15 KiB
- title
Zuul CI/CD
Zuul CI/CD
Zuul is a pipeline-oriented project gating system. It facilitates running tests and automated tasks in response to Code Review events.
At a Glance
- Hosts
- Projects
- Configuration
- Bugs
- Resources
- Chat
- #zuul:matrix.otc-service.com Matrix room
Overview
The Open Telekom Cloud project uses a number of pipelines in Zuul:
- check
Newly uploaded patchsets enter this pipeline to receive an initial +/-1 Verified vote.
- gate
Changes that have been approved by core reviewers are enqueued in order in this pipeline, and if they pass tests, will be merged.
- post
This pipeline runs jobs that operate after each change is merged.
- release
When a commit is tagged as a release, this pipeline runs jobs that publish archives and documentation.
- tag
When a commit is tagged as a release (non semantic naming scheme), this pipeline runs jobs that publish archives and documentation.
- periodic
This pipeline has jobs triggered on a timer for e.g. testing for environmental changes daily.
- promote
This pipeline runs jobs that operate after each change is merged in order to promote artifacts generated in the gate pipeline.
The gate pipeline uses speculative execution to improve throughput. Changes are tested in parallel under the assumption that changes ahead in the queue will merge. If they do not, Zuul will abort and restart tests without the affected changes. This means that many changes may be tested in parallel while continuing to assure that each commit is correctly tested.

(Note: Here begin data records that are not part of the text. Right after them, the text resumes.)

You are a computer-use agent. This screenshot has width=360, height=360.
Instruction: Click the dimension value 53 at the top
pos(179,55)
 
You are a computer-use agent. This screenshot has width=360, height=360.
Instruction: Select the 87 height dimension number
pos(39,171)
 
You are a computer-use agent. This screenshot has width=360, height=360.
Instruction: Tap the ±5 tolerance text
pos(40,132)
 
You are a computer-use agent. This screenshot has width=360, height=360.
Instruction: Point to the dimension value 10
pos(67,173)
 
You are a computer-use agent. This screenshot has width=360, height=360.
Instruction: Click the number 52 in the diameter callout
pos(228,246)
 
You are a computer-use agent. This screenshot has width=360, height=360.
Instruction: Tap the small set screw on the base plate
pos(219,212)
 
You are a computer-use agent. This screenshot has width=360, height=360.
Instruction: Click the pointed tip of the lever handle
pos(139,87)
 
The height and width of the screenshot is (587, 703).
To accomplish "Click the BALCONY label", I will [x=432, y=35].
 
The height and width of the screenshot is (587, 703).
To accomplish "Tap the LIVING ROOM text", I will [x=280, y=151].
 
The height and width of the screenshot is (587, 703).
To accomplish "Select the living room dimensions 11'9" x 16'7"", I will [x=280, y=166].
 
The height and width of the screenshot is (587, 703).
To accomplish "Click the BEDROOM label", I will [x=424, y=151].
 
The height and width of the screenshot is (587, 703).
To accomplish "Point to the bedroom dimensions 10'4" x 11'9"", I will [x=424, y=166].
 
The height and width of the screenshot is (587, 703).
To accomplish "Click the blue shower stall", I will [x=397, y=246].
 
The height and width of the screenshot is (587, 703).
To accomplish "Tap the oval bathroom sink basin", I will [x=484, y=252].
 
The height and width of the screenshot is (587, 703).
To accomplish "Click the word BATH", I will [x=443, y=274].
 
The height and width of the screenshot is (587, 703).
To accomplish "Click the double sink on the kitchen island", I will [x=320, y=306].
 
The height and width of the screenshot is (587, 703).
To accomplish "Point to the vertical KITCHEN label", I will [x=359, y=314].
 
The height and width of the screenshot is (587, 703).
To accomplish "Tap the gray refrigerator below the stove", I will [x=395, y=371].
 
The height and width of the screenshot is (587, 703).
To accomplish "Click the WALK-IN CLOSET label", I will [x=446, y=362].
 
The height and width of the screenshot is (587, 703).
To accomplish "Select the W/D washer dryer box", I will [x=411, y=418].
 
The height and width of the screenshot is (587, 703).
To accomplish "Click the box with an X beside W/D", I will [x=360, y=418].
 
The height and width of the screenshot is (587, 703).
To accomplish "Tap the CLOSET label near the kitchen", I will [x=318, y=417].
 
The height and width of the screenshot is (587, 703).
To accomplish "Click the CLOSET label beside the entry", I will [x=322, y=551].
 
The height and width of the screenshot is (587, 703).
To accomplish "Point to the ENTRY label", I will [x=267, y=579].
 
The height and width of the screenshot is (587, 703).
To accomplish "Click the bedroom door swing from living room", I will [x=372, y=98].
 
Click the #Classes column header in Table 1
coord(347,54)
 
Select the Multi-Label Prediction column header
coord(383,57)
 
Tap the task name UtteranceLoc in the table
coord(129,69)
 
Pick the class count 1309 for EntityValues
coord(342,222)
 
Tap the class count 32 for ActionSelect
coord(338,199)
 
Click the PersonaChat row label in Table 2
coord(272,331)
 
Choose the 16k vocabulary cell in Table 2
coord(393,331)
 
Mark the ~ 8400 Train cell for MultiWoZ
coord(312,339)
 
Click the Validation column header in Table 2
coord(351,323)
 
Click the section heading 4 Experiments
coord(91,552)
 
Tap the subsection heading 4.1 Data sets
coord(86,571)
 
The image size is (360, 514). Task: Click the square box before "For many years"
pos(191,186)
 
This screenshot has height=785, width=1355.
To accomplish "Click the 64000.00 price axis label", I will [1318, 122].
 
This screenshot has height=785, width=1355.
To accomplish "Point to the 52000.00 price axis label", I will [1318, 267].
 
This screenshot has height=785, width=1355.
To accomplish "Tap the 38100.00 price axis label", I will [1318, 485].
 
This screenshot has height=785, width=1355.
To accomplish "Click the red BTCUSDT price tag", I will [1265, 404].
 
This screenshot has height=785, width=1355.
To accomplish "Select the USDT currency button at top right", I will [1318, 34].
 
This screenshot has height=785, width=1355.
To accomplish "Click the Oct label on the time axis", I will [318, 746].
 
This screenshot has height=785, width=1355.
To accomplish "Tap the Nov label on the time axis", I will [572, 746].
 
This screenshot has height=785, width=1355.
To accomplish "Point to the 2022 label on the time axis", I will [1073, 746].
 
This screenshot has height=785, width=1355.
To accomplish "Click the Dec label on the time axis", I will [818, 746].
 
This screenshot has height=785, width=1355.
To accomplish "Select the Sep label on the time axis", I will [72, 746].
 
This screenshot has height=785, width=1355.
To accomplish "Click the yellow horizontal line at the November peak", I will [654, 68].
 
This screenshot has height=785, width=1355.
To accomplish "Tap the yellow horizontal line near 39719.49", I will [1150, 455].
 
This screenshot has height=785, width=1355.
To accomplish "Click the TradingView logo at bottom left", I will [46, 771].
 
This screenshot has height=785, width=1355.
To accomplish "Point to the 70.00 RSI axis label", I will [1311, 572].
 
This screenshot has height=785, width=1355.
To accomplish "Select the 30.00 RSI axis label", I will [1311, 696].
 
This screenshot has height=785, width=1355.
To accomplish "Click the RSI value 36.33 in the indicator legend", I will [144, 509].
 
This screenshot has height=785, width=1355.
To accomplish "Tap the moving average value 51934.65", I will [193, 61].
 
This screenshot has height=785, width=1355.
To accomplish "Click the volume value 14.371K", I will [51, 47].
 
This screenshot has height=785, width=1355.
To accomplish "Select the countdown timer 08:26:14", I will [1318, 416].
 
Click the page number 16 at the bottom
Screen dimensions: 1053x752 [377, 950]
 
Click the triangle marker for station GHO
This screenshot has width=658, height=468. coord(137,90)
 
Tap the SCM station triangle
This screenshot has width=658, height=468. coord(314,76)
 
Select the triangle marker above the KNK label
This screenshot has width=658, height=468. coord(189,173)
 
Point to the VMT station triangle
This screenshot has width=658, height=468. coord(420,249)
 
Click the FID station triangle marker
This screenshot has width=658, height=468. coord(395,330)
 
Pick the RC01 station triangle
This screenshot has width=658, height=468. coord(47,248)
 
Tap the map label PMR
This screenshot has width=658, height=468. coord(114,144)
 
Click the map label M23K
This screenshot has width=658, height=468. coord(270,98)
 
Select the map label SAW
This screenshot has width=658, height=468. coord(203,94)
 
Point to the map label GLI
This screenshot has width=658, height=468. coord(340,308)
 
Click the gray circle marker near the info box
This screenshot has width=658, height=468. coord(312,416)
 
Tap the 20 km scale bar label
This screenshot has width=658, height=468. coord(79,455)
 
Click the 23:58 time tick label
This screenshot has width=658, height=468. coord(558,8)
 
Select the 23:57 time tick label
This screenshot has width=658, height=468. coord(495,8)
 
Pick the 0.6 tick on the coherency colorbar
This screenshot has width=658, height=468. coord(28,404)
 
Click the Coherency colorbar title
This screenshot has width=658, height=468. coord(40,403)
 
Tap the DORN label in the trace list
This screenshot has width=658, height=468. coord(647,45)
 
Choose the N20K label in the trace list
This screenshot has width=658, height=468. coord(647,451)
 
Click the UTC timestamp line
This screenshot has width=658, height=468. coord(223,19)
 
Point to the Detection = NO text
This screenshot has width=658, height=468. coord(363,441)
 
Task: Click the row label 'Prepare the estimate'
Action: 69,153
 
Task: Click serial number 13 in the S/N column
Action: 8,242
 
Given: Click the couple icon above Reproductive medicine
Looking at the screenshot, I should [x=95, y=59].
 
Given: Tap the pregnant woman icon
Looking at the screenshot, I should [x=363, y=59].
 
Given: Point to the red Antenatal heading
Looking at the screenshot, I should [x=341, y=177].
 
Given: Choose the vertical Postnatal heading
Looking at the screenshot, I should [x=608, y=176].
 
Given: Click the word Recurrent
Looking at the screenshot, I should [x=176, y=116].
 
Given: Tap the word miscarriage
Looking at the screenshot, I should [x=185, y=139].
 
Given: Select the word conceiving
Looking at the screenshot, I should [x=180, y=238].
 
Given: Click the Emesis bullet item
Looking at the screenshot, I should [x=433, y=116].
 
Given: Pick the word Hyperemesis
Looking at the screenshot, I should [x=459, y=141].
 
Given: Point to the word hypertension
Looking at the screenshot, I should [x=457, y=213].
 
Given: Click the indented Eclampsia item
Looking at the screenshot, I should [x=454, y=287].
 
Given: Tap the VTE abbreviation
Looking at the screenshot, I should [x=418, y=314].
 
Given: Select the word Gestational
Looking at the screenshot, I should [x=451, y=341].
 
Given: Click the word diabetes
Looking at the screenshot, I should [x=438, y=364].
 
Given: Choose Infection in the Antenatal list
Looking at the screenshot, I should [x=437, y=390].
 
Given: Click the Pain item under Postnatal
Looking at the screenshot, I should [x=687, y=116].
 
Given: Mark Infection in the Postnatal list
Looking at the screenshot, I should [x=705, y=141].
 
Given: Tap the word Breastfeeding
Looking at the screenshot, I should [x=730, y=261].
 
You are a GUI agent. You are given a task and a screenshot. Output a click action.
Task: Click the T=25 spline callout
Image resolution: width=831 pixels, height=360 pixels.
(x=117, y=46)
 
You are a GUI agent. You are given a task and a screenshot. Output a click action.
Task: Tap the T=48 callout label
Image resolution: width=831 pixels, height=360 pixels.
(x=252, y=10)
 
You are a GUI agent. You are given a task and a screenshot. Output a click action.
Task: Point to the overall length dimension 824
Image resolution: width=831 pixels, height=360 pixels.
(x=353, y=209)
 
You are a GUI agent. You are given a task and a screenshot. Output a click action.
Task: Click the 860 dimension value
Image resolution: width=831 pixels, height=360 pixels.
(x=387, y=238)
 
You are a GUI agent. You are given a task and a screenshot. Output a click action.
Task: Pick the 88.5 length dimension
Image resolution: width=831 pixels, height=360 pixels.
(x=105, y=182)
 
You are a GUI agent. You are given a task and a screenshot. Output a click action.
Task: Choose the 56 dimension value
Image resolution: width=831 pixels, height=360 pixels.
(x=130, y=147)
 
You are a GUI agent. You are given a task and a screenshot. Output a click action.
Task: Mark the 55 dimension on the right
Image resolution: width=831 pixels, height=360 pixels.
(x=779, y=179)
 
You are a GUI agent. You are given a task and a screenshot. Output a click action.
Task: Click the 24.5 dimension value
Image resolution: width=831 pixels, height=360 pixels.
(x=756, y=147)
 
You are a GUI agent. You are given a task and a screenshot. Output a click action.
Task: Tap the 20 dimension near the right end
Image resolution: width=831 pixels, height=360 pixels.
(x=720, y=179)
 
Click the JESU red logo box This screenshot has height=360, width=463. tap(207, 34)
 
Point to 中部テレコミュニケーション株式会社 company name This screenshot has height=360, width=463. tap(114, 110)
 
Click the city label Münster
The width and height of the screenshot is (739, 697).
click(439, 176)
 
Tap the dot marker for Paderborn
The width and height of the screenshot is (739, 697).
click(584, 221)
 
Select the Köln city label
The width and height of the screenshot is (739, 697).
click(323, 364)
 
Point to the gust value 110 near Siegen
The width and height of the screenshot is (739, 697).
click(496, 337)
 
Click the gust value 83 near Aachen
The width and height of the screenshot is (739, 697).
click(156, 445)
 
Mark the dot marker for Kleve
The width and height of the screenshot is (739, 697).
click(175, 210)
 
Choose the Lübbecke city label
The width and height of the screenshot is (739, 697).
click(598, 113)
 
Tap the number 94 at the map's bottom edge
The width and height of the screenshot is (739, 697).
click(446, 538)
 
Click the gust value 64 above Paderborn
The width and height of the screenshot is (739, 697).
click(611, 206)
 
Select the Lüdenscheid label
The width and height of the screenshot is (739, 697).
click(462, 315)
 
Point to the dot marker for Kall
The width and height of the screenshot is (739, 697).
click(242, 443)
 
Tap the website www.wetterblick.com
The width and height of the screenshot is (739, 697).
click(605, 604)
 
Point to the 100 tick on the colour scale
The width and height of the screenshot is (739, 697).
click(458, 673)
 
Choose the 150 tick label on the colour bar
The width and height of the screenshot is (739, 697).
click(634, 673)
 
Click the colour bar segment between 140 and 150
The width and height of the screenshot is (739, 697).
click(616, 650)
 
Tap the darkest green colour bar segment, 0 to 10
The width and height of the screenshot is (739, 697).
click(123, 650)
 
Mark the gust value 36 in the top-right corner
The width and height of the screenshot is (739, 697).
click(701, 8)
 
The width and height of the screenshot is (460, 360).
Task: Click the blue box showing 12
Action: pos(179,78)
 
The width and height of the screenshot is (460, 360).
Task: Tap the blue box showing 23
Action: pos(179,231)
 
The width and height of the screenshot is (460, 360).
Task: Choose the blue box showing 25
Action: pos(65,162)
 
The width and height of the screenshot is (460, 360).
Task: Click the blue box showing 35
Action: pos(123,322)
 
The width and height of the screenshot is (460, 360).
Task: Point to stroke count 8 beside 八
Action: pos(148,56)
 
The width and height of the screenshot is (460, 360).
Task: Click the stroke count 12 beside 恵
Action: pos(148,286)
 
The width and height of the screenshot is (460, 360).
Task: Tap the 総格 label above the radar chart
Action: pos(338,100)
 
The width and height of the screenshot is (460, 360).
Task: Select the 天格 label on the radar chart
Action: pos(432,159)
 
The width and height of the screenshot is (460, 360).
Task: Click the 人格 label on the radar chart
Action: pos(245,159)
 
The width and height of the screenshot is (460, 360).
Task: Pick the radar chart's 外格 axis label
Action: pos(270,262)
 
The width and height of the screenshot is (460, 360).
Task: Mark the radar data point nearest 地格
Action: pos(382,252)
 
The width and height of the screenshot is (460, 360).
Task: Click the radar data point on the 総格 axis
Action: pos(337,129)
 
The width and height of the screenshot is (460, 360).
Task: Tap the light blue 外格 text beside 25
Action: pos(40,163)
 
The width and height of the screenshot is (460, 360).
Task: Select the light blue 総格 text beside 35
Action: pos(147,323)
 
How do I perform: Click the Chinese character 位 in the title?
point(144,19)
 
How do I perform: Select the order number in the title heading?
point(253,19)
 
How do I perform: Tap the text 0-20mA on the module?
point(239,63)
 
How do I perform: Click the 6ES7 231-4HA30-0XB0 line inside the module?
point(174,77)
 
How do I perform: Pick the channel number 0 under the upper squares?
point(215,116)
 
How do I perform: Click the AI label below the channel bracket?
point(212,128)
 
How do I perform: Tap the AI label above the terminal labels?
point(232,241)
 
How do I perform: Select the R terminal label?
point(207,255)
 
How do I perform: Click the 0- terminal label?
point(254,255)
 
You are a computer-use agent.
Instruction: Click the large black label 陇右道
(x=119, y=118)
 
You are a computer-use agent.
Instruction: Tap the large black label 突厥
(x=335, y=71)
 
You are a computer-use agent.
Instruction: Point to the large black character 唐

Zuul's current status may be viewed at https://zuul.otc-service.com.
Software Architecture
Please refer to zuul documentation for detailed explanation on how Zuul is designed.
Security Design
Security Architecture
Separation
Zuul consists of the following major components:
- nodepool-launcher
- The main nodepool component is named nodepool-launcher and is responsible for managing cloud instances launched from the images created and uploaded by nodepool-builder.
- nodepool-builder
- The nodepool-builder builds and uploads images to providers.
- zuul-executor
- Executors are responsible for running jobs. At the start of each job, an executor prepares an environment in which to run Ansible which contains all of the git repositories specified by the job with all dependent changes merged into their appropriate branches.
- zuul-scheduler
- The scheduler is the primary component of Zuul. It receives events from any connections to remote systems which have been configured, enqueues items into pipelines, distributes jobs to executors, and reports results.
- zuul-merger
- Zull performs log of git operations, often needs to perform a speculative merge in order to determine whether it needs to perform any further actions Standalone merger reduces the load from executors.
- zuul-web
- The Zuul web server serves as the single process handling all HTTP interactions with Zuul. This includes the websocket interface for live log streaming, the REST API and the html/javascript dashboard.
In addition to the components of Zuul itself following external components are used:
- zookeeper
- SQL database
- cloud resources (for spinning VMs or containers for job executions)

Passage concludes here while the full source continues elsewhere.